# Your assignment
Taking the line that contains "Click the calendar icon in Departure field" as the start and the last line of the data as the end, repeat exactly every line in that span, but no pictures.
Source records START
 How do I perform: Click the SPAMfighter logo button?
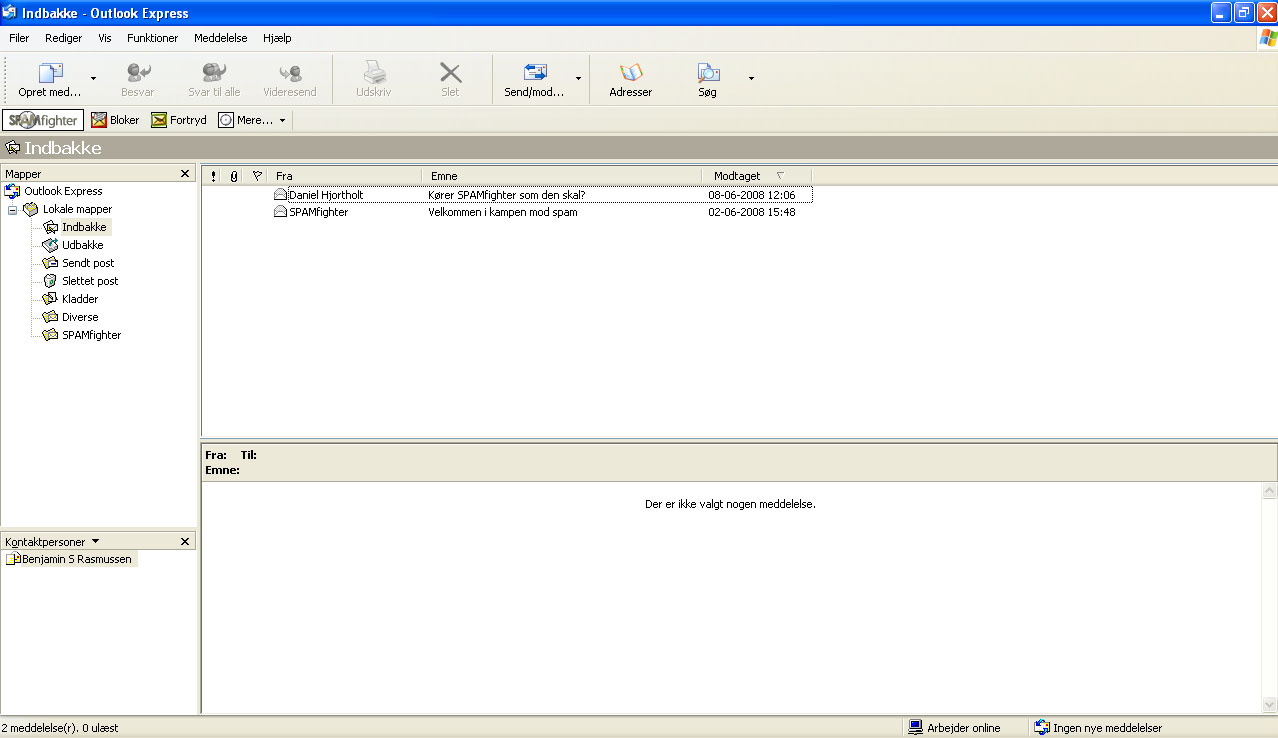tap(42, 120)
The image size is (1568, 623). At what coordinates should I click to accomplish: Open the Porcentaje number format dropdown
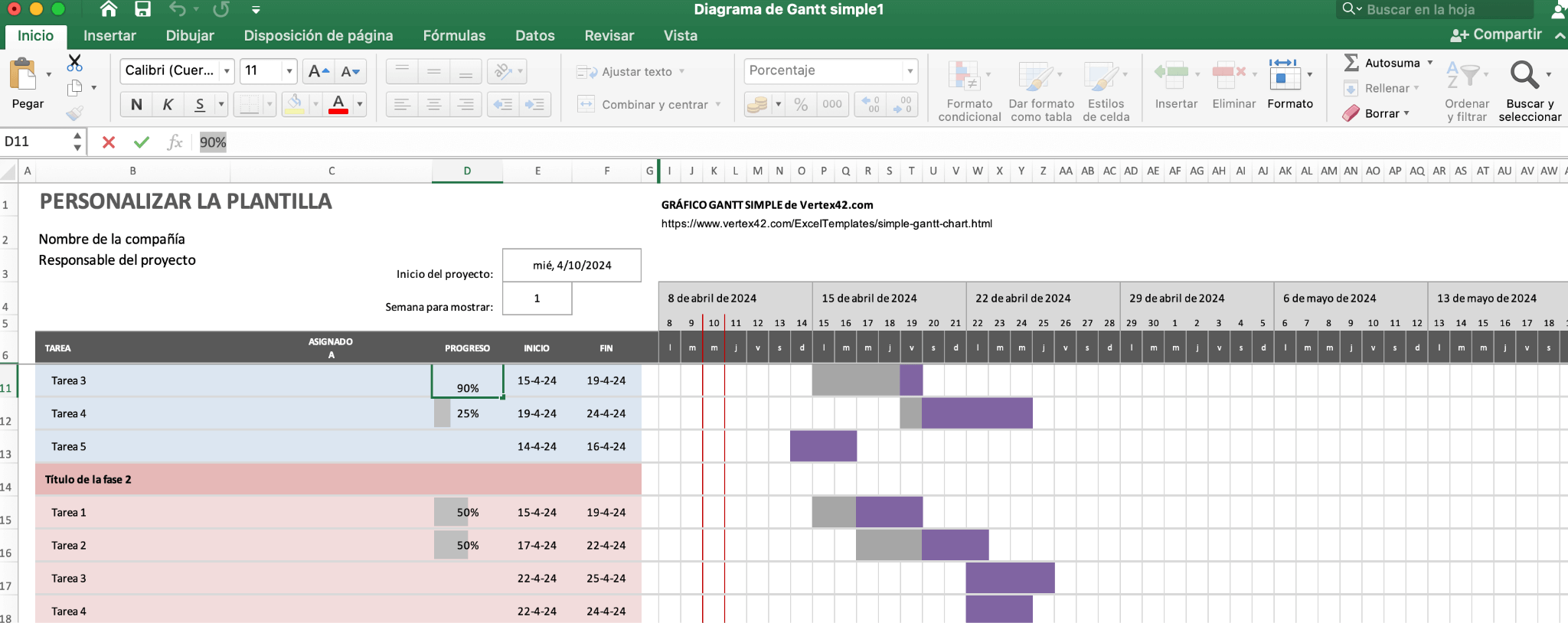(910, 71)
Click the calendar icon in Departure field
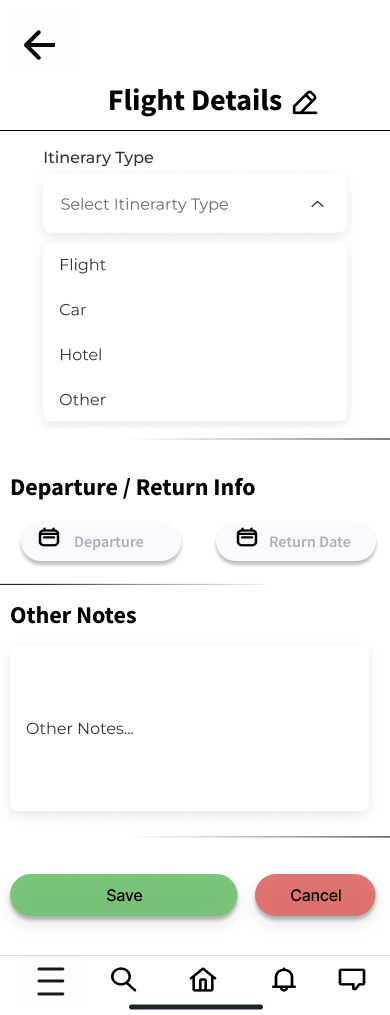Viewport: 390px width, 1015px height. tap(49, 537)
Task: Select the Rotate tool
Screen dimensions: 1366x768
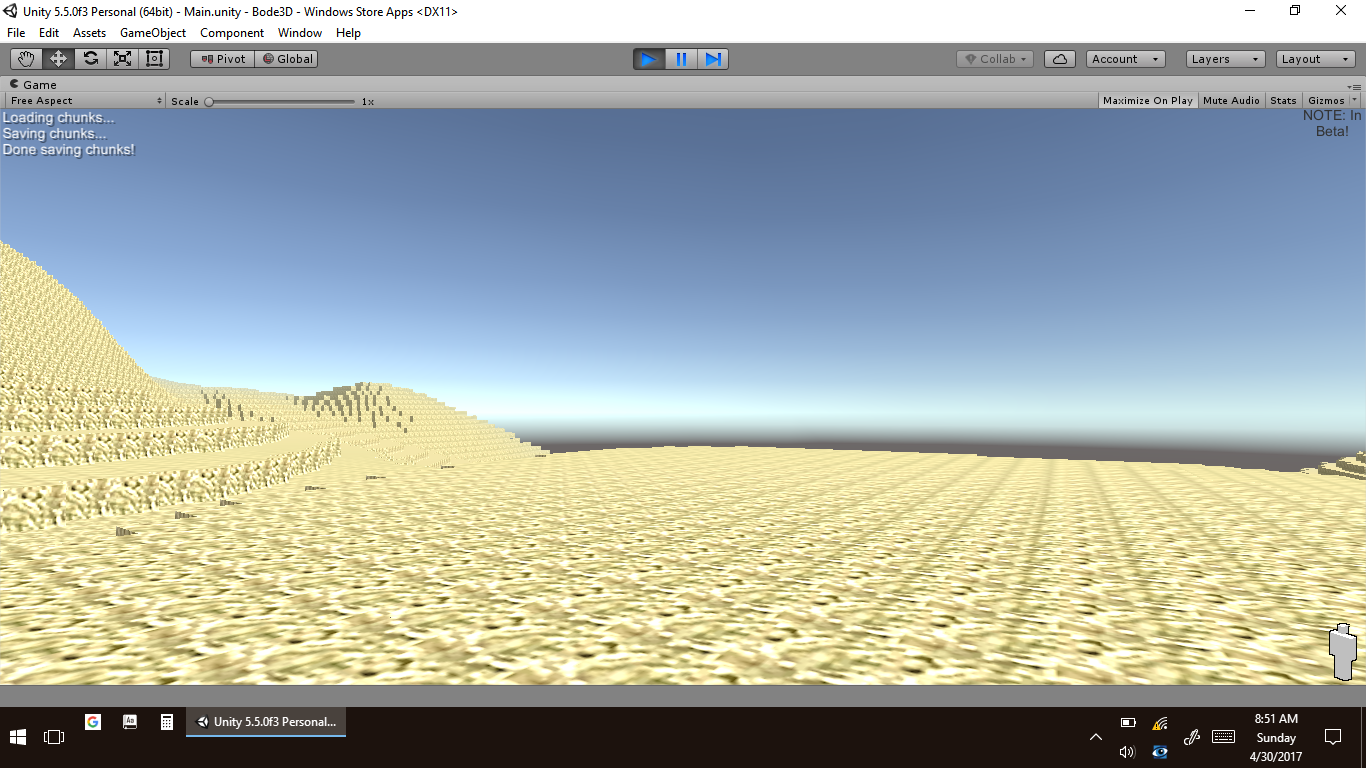Action: coord(90,59)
Source records END
# Solution for this task
Click the calendar icon in Departure field
Viewport: 390px width, 1015px height. tap(49, 537)
Task: Select the Rotate tool
Screen dimensions: 1366x768
Action: coord(90,59)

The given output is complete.